Treatment of PTSD and co-occurring mental health problems requires trauma-informed care along with treatment for the concurrent disorder. Those with Substance Disorders and PTSD require care from providers trained in treating both. Programs for the dually diagnosed can create and plan a comprehensive course of treatment tailored to the individual needs of each person. Such treatment plans involve simultaneous and coordinated therapies for the treatment of PTSD and Substance Disorders. Individual and group counseling use supportive techniques and education to equip clients with the coping skills and strategies necessary to manage both. Specialized trauma-based therapies that use such modalities as Cognitive Behavioral Therapy, EMDR, desensitization, visualization and relaxation are common and effective. Treatment for the concurrent Substance Disorder will also typically involve individual and group counseling along with education, relapse prevention planning and 12 Step programs. The use of non-addictive medications for those with concurrent PTSD and Substance Disorders is sometimes indicated for the management of such symptoms as problematic anxiety, panic, sleep disturbance, nightmares or depression.

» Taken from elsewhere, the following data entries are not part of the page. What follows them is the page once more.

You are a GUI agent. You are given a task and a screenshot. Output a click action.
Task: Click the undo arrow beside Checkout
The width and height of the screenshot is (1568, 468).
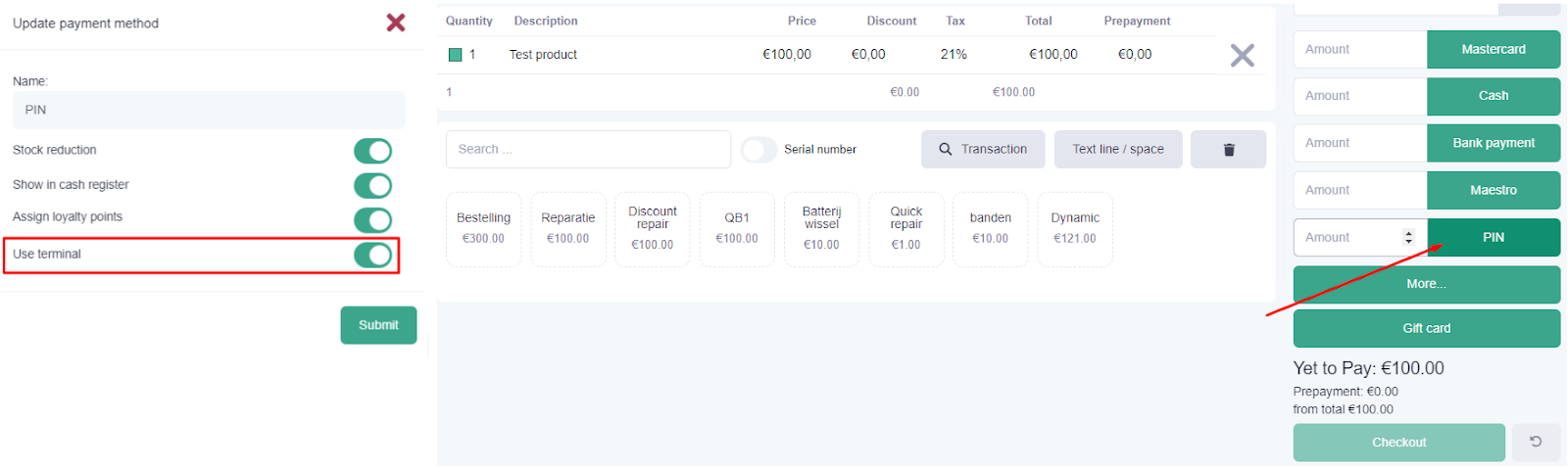[x=1536, y=443]
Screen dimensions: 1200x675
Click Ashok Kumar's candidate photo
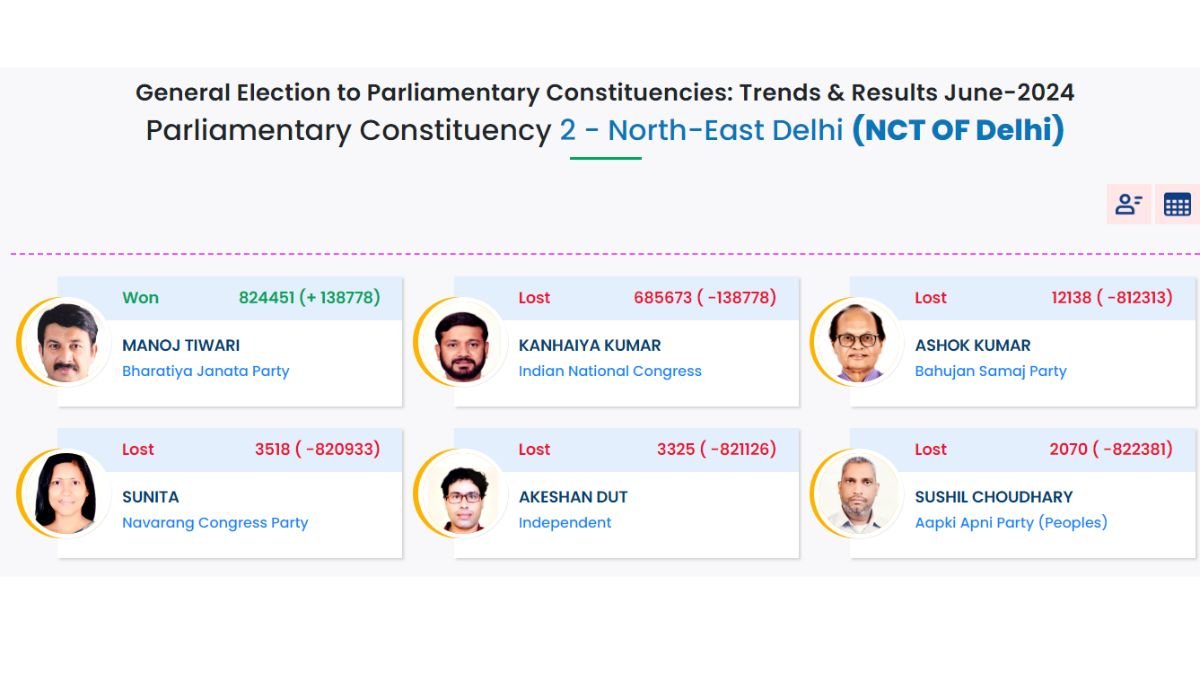click(x=857, y=342)
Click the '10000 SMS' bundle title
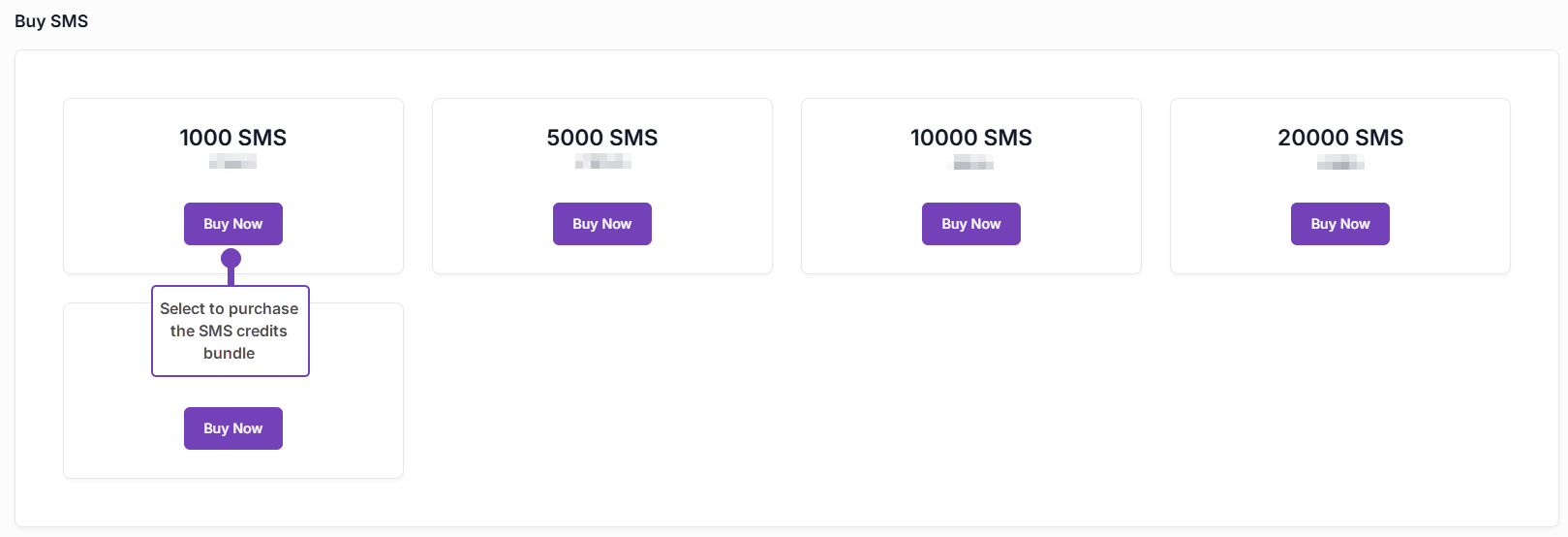 coord(970,138)
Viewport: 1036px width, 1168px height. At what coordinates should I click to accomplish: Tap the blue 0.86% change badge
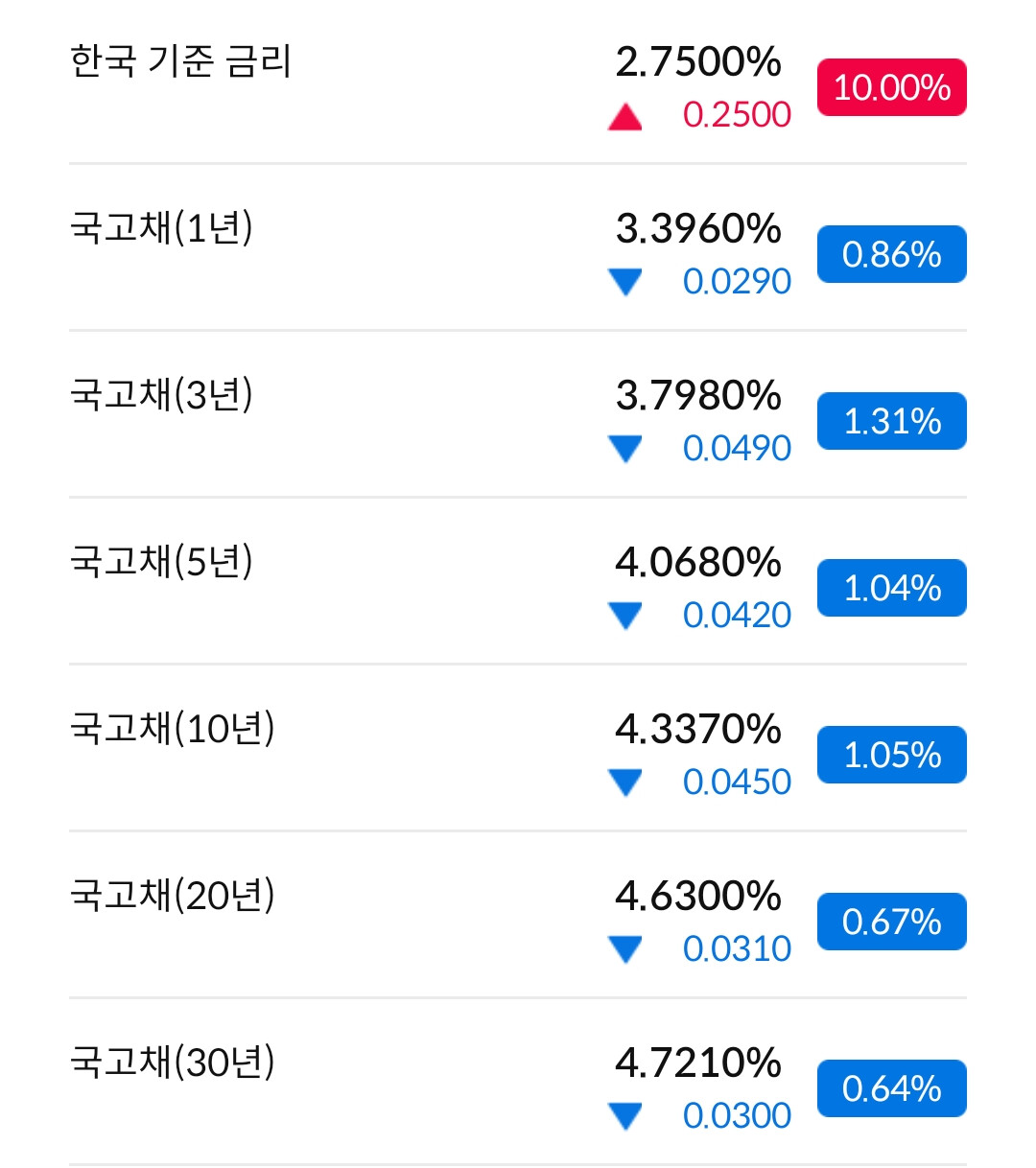tap(892, 254)
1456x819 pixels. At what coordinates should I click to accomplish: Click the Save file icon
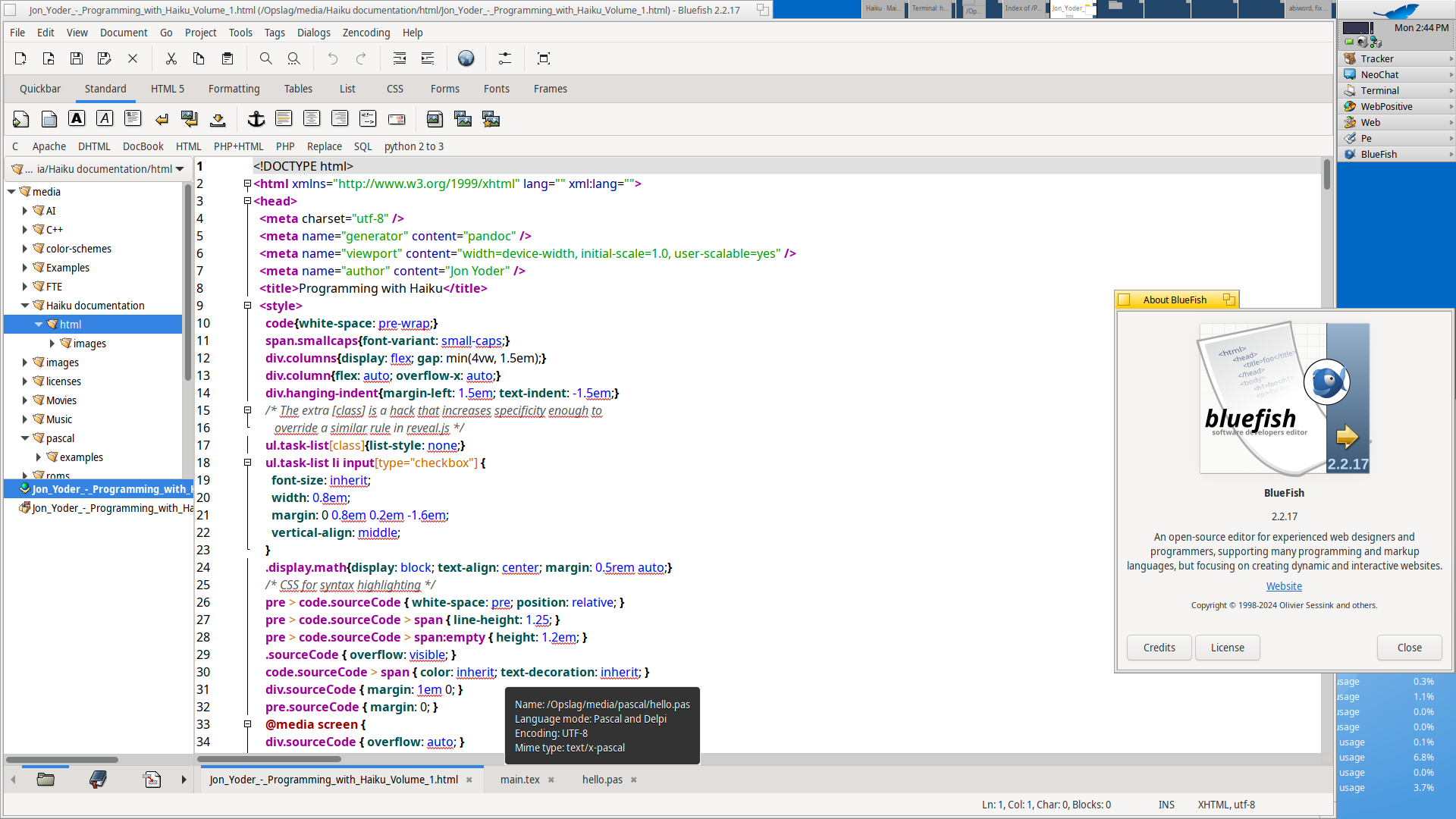[77, 58]
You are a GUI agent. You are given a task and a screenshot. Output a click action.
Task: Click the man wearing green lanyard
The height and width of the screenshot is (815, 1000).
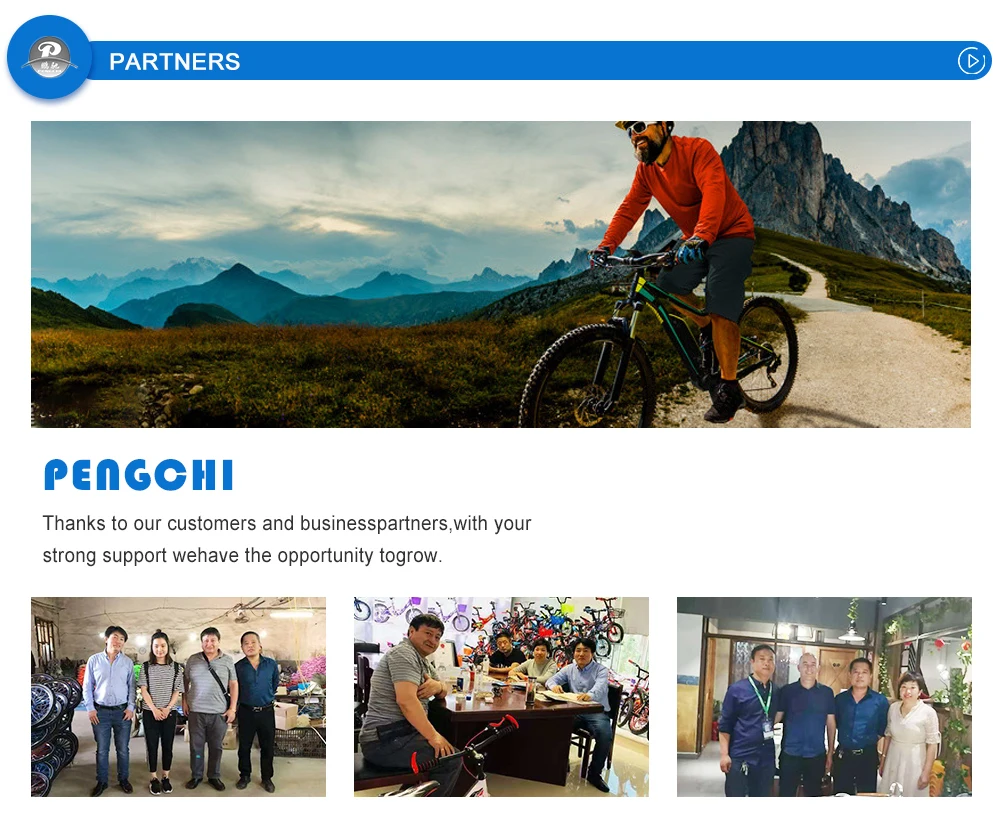coord(749,721)
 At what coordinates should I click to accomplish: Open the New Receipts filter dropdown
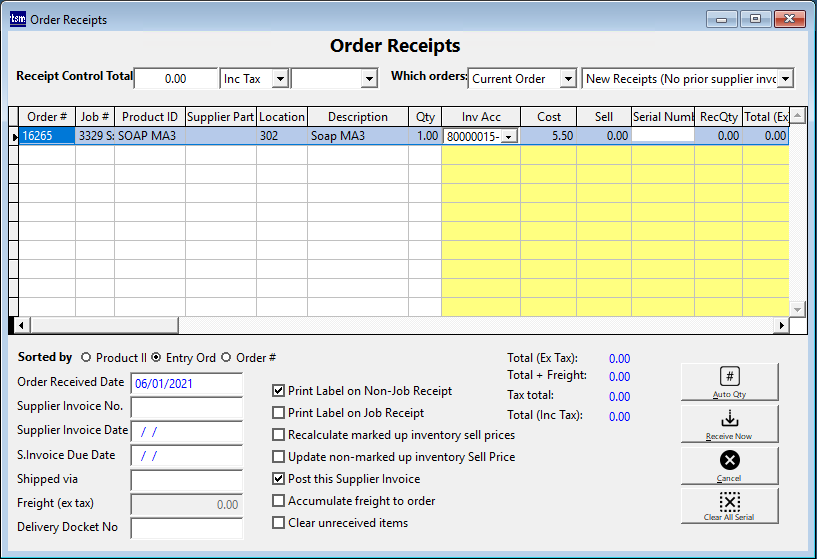(785, 78)
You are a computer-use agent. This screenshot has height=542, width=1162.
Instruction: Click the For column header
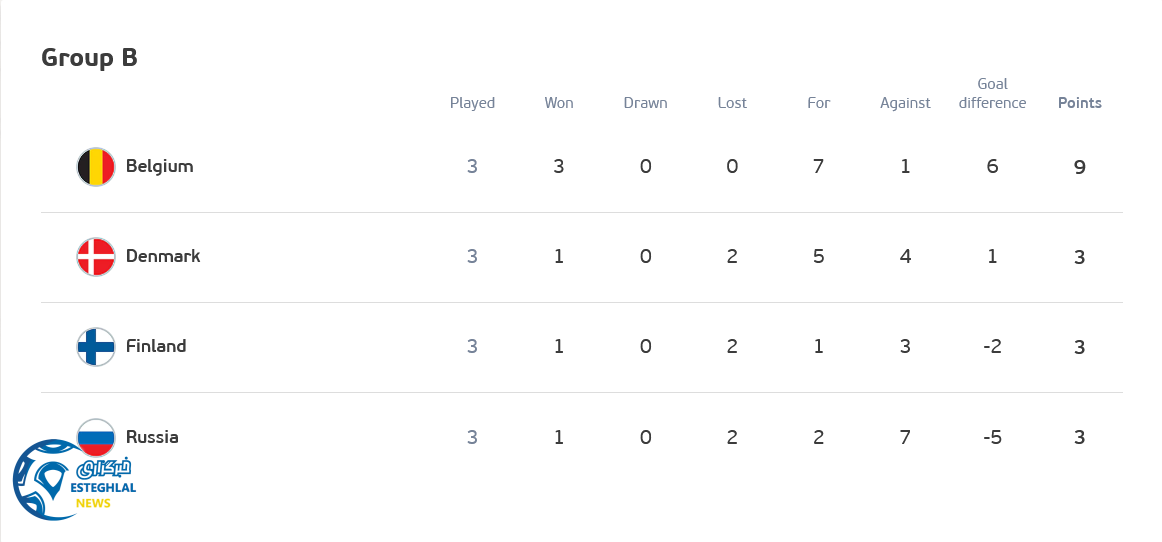(819, 103)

For individuals who have the dual disorders of PTSD and depression, similar treatment modalities are used. Specific to depression, however, patterns of depressive thinking are typically addressed in individual and group counseling. Such modalities as Cognitive Behavioral Therapy may be used to identify patterns of thought that contribute to a pessimistic outlook and feelings of hopelessness and helplessness. Additionally, supportive counseling techniques encourage the acquisition of new coping skills and strategies. Enhanced coping skills help eliminate self-defeating patterns that can perpetuate depression. For some, psychiatric services and medications are indicated to improve and stabilize mood so that overall functioning improves. Because severe depression may also cause suicidal thinking or self-harming behaviors, some may require a therapeutic environment that ensures safety and support until such a crisis is resolved.

Recovery

A successful and full recovery from PTSD and concurrent substance or mental health conditions is possible. Trauma-informed clinicians and treatment programs are skilled in successfully addressing these. Individualized plans for care provide goals and objectives that progressively manage and resolve symptoms of both disorders.

Treatment centers with Dual Diagnosis programs can provide information about the research-based therapies now available for PTSD and co-occurring disorders. These employ clinicians trained to address overall mental health concerns as well as the specific needs of those with PTSD. Clinicians in these programs often have various educational backgrounds in psychology and are further trained in techniques that target and resolve the symptoms of PTSD, Substance Disorders and other co-occurring mental health conditions.